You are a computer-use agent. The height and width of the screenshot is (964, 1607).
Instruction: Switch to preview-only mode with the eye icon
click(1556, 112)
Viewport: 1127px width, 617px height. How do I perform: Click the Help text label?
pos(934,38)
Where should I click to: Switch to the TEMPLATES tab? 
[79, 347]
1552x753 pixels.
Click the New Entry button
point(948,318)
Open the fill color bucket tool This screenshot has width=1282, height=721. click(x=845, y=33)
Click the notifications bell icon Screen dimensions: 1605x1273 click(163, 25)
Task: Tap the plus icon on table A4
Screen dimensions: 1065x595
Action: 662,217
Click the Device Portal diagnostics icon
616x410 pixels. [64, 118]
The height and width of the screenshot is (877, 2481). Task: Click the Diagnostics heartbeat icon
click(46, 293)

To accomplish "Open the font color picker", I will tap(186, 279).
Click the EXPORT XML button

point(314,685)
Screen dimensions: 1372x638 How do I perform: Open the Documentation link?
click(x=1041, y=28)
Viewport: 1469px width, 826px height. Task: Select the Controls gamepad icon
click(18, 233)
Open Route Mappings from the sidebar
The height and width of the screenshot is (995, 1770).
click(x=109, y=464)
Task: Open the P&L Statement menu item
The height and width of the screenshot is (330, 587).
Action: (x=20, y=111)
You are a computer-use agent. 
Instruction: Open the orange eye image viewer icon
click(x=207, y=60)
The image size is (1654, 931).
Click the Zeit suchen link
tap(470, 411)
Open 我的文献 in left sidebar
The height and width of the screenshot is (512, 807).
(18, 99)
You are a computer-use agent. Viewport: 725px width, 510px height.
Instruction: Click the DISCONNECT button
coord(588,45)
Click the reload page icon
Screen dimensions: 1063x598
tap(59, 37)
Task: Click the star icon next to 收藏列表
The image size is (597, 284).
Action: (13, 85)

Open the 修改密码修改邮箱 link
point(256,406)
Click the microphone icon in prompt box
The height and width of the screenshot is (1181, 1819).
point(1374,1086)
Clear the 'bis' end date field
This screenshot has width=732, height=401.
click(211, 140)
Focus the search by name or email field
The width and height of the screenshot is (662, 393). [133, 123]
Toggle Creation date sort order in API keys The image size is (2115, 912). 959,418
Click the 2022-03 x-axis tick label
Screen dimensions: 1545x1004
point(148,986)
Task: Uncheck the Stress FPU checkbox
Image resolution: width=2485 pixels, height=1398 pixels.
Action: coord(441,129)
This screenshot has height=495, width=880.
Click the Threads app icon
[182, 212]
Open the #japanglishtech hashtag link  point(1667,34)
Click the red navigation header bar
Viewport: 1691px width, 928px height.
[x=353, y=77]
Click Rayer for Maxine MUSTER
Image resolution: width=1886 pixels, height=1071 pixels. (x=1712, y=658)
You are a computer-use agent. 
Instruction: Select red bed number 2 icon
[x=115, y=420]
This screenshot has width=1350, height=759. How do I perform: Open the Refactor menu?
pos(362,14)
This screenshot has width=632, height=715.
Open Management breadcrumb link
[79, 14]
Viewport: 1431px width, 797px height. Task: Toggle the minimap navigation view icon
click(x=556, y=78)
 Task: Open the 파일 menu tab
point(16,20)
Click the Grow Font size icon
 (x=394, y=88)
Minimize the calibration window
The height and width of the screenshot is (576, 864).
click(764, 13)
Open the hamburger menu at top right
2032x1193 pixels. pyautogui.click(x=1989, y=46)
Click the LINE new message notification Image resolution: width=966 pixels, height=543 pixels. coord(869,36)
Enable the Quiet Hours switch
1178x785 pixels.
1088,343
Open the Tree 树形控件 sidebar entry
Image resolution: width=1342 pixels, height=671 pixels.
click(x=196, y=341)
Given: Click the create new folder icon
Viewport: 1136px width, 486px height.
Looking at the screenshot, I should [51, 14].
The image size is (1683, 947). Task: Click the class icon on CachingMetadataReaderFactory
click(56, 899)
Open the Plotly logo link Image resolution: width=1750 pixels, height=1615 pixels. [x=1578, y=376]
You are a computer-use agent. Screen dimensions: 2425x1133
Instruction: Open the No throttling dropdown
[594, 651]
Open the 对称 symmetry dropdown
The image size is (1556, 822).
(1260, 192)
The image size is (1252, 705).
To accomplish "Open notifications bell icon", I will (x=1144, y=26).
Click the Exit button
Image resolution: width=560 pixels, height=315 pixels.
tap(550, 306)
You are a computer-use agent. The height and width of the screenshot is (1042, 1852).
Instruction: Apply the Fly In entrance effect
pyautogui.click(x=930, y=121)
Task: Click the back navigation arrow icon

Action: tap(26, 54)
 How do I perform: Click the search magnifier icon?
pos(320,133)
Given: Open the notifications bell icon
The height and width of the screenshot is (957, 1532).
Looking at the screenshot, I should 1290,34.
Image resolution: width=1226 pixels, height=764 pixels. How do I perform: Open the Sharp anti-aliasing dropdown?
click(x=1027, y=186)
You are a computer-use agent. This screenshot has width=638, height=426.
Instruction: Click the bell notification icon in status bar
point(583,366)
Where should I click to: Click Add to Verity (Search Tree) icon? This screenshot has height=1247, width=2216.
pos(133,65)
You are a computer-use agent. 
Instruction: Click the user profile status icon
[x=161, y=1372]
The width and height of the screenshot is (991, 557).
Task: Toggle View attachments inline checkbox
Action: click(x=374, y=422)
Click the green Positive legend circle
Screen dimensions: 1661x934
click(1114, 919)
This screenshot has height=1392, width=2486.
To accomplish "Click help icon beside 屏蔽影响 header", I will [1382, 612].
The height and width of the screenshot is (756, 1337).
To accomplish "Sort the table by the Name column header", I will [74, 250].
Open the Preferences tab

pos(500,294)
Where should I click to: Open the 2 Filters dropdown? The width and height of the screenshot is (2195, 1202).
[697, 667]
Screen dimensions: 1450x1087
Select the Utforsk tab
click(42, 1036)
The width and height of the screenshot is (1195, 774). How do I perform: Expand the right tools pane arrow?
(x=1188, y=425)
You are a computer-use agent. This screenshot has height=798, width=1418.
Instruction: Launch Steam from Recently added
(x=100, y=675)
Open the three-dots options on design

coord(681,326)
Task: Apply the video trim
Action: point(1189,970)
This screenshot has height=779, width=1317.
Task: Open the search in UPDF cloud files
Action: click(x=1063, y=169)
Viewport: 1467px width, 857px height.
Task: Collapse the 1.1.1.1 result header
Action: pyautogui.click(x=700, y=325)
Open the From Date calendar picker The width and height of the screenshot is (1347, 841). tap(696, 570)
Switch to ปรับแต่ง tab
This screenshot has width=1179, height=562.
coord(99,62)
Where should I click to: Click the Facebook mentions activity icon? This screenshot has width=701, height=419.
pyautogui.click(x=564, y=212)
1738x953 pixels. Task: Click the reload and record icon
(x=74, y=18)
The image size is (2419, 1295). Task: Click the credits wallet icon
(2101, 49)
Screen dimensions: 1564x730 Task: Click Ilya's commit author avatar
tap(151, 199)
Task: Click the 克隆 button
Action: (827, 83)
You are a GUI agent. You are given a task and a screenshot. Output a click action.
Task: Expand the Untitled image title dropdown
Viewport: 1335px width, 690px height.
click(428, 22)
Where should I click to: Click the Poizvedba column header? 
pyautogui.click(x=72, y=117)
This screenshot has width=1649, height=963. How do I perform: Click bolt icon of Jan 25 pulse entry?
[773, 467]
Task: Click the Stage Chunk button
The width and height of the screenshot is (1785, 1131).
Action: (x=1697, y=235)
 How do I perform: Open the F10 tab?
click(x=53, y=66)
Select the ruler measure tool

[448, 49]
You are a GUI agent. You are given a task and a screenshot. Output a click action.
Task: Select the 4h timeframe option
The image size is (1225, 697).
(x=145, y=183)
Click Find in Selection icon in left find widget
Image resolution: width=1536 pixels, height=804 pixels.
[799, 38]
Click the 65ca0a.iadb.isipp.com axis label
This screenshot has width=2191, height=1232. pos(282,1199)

====

** Task statement **
Go through the records above and, whenever a line includes the word "computer", copy it.

** Result of this task **
You are a computer-use agent. The height and width of the screenshot is (964, 1607).
You are a computer-use agent. 
You are a computer-use agent. Viewport: 725px width, 510px height.
You are a computer-use agent. 
You are a computer-use agent. Screen dimensions: 2425x1133
You are a computer-use agent. The height and width of the screenshot is (1042, 1852).
You are a computer-use agent. This screenshot has width=638, height=426.
You are a computer-use agent. 
You are a computer-use agent. This screenshot has height=798, width=1418.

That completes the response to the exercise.